EXERCISE
What lines of the data below hold the string "white"? Copy each one out.

Dataset entries
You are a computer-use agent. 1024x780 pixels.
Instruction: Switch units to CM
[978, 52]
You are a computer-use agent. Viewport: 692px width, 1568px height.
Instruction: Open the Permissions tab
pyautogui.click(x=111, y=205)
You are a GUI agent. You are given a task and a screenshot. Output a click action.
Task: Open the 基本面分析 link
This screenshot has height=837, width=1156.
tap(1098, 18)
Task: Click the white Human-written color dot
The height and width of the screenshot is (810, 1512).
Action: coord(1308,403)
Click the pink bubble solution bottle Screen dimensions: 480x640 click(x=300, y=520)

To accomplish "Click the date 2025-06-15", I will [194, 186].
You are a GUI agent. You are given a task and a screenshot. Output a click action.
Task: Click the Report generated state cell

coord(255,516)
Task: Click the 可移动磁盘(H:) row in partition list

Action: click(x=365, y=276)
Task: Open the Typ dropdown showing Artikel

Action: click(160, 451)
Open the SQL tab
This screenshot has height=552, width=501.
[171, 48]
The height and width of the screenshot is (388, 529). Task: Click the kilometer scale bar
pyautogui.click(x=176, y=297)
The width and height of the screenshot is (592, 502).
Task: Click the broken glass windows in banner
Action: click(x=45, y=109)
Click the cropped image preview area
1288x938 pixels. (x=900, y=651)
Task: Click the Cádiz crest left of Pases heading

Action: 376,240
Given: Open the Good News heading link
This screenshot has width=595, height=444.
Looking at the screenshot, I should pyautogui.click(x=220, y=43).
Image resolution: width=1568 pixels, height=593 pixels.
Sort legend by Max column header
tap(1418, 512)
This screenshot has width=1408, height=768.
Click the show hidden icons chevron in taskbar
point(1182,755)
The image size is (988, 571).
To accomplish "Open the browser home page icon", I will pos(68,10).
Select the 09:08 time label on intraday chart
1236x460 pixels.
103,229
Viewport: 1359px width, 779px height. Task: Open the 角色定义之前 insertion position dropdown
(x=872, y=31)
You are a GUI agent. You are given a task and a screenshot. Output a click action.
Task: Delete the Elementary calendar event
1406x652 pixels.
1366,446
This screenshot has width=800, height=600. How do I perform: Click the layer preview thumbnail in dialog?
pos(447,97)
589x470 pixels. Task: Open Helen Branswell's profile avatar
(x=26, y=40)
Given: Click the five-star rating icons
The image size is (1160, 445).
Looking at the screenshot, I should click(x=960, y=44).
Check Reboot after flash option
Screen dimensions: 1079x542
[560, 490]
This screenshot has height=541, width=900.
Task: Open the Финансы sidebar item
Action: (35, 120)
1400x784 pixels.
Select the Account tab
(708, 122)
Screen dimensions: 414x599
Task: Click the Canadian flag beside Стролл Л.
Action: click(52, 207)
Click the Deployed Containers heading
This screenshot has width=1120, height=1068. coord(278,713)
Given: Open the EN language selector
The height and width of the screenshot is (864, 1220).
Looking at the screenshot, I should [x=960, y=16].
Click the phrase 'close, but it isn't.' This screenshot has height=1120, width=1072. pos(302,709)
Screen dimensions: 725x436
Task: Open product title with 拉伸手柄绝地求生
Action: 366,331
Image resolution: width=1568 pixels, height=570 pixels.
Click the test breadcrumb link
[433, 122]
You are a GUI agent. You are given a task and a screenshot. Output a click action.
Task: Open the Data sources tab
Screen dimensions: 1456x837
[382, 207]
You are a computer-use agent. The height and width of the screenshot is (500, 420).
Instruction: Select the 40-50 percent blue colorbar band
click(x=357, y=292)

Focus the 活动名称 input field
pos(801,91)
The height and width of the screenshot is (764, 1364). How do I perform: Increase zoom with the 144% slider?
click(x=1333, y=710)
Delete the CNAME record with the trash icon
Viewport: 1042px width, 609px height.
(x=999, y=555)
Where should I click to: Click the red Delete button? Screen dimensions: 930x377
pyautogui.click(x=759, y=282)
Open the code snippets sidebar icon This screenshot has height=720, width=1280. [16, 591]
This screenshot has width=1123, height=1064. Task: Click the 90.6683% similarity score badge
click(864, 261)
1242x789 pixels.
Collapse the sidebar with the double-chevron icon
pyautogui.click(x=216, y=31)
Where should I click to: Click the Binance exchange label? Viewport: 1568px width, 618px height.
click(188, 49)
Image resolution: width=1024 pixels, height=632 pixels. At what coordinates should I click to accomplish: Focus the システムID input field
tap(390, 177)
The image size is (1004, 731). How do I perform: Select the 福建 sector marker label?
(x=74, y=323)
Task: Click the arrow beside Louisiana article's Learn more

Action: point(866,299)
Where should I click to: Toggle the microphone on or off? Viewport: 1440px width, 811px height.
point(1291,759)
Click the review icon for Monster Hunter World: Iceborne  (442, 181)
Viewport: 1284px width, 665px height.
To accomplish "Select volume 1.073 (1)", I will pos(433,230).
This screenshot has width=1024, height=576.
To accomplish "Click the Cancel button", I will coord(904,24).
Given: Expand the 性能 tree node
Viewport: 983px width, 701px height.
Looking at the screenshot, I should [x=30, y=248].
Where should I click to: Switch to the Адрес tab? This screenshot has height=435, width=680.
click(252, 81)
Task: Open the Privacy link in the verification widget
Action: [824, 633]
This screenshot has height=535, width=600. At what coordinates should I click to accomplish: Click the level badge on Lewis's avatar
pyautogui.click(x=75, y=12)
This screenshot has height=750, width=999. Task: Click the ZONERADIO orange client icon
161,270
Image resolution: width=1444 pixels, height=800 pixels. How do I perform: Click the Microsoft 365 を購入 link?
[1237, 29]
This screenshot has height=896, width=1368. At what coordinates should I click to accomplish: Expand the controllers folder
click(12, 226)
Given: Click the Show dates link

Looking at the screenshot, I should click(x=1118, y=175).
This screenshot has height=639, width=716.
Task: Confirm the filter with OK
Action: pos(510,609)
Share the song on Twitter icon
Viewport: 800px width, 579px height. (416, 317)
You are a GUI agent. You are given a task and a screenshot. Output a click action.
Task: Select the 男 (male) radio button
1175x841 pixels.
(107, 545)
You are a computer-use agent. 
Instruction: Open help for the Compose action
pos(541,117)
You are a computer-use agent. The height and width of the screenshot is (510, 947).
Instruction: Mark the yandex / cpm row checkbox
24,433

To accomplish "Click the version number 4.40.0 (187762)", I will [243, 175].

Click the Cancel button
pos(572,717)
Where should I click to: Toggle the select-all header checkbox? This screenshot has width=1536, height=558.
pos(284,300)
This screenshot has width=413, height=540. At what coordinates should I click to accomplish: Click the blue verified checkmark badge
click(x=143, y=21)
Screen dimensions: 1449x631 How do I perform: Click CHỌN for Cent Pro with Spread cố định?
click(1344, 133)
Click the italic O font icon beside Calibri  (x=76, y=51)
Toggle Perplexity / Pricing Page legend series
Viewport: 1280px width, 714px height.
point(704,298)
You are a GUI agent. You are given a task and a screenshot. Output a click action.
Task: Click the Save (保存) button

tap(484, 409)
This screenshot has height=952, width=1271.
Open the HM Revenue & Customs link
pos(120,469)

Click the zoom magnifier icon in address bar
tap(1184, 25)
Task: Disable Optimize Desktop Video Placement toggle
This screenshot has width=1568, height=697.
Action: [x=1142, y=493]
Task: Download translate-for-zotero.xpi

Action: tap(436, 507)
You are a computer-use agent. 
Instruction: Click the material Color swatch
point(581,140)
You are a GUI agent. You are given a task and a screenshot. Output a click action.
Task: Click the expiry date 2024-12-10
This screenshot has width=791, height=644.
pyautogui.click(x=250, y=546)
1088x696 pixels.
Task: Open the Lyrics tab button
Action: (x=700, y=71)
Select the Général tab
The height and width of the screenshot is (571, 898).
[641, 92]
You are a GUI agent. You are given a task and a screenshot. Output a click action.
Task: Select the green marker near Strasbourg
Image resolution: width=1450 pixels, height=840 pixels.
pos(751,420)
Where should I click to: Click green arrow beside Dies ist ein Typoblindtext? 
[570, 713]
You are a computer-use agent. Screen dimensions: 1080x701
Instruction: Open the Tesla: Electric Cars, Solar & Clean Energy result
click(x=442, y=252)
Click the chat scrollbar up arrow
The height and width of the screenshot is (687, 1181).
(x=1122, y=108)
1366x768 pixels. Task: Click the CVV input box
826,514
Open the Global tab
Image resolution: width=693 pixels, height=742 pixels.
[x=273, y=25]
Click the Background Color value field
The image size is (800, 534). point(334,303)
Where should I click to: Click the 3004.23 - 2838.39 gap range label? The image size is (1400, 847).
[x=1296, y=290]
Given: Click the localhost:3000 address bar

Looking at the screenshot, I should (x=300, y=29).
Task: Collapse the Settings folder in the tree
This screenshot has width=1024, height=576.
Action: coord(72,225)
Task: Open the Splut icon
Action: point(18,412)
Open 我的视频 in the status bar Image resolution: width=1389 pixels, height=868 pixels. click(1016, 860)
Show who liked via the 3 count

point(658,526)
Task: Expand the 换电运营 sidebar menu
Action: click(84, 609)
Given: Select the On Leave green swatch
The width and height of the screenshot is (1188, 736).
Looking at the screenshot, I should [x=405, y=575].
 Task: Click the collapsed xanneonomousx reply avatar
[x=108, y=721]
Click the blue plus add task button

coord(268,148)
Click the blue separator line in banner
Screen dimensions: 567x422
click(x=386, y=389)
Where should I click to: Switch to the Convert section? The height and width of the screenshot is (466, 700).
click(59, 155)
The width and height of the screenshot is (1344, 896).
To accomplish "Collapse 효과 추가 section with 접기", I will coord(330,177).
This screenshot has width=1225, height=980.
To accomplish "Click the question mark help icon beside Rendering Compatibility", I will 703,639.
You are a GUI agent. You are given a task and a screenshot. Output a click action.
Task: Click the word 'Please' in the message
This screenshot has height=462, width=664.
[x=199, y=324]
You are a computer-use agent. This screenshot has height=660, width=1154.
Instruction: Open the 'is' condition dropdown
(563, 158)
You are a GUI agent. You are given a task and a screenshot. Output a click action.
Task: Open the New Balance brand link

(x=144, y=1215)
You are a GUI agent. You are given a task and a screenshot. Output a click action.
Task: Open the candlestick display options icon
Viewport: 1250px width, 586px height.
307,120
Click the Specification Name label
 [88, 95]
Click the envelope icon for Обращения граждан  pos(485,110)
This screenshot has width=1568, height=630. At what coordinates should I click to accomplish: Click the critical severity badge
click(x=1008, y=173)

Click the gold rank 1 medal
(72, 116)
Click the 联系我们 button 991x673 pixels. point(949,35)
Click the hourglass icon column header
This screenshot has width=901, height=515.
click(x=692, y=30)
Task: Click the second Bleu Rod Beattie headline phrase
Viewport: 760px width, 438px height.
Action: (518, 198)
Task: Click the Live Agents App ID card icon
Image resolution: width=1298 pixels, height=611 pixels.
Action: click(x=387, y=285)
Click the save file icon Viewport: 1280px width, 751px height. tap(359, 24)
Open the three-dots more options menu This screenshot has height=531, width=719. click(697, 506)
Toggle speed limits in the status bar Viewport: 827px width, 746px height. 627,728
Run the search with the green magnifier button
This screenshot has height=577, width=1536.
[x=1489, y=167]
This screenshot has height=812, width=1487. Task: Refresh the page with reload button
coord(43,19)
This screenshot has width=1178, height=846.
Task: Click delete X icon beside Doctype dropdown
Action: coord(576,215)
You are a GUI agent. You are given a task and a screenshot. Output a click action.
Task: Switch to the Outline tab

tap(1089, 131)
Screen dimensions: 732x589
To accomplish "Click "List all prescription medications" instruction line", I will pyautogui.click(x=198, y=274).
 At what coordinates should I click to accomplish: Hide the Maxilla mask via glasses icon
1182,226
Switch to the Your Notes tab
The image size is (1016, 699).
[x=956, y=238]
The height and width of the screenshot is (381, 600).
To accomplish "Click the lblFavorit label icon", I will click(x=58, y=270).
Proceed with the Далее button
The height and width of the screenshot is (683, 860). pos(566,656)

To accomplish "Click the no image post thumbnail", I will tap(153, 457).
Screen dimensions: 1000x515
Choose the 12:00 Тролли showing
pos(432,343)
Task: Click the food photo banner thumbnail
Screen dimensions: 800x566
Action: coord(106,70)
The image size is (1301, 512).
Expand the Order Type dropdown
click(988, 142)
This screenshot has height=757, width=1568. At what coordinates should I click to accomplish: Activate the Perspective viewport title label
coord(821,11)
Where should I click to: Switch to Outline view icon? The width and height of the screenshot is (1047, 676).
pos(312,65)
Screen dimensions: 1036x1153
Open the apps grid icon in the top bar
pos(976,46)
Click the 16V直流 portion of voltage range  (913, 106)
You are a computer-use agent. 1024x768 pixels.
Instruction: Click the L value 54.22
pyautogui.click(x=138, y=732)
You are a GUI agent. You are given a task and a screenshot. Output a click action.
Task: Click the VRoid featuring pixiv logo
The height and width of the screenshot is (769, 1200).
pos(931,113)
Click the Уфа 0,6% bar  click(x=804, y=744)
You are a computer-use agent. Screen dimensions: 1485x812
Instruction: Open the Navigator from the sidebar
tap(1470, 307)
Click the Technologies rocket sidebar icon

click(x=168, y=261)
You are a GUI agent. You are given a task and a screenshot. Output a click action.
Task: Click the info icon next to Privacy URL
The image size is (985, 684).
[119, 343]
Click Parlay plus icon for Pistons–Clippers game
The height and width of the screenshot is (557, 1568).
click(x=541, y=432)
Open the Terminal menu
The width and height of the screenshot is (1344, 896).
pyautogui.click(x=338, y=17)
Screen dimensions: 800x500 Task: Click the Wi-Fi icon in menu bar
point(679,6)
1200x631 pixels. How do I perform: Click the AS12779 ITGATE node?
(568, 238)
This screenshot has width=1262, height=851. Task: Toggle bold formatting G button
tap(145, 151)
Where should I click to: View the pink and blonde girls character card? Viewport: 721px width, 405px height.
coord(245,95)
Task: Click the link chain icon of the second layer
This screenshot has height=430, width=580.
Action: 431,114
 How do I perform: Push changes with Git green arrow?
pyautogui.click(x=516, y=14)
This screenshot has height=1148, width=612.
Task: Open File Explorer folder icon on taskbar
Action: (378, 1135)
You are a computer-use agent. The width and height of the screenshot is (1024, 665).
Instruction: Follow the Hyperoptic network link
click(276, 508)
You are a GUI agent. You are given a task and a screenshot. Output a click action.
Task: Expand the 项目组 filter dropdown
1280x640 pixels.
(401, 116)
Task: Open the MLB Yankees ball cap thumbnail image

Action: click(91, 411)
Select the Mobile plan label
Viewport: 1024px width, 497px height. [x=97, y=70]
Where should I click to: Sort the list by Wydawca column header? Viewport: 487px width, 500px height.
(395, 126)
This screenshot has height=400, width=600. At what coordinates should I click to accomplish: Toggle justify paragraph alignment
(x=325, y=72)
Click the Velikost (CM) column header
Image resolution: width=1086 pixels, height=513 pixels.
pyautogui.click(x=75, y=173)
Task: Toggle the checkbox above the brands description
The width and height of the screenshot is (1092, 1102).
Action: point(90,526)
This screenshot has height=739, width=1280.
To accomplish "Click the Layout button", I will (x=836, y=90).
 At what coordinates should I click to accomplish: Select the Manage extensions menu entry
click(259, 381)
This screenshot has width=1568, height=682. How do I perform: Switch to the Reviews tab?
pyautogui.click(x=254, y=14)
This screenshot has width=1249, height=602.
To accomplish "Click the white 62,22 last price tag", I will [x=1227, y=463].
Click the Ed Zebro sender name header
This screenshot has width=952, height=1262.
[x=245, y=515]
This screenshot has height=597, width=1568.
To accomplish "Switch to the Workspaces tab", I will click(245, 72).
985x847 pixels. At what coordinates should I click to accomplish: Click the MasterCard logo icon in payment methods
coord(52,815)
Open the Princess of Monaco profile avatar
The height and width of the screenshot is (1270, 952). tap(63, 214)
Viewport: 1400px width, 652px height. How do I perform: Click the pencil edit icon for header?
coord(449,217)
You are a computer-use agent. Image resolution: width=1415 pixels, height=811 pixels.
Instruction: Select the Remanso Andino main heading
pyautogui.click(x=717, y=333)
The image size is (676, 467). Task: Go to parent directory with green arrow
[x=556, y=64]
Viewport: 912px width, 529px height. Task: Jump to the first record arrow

WRITTEN RESPONSE
Task: Click the white Human-written color dot
To accomplish "Click the white 62,22 last price tag", I will [x=1227, y=463].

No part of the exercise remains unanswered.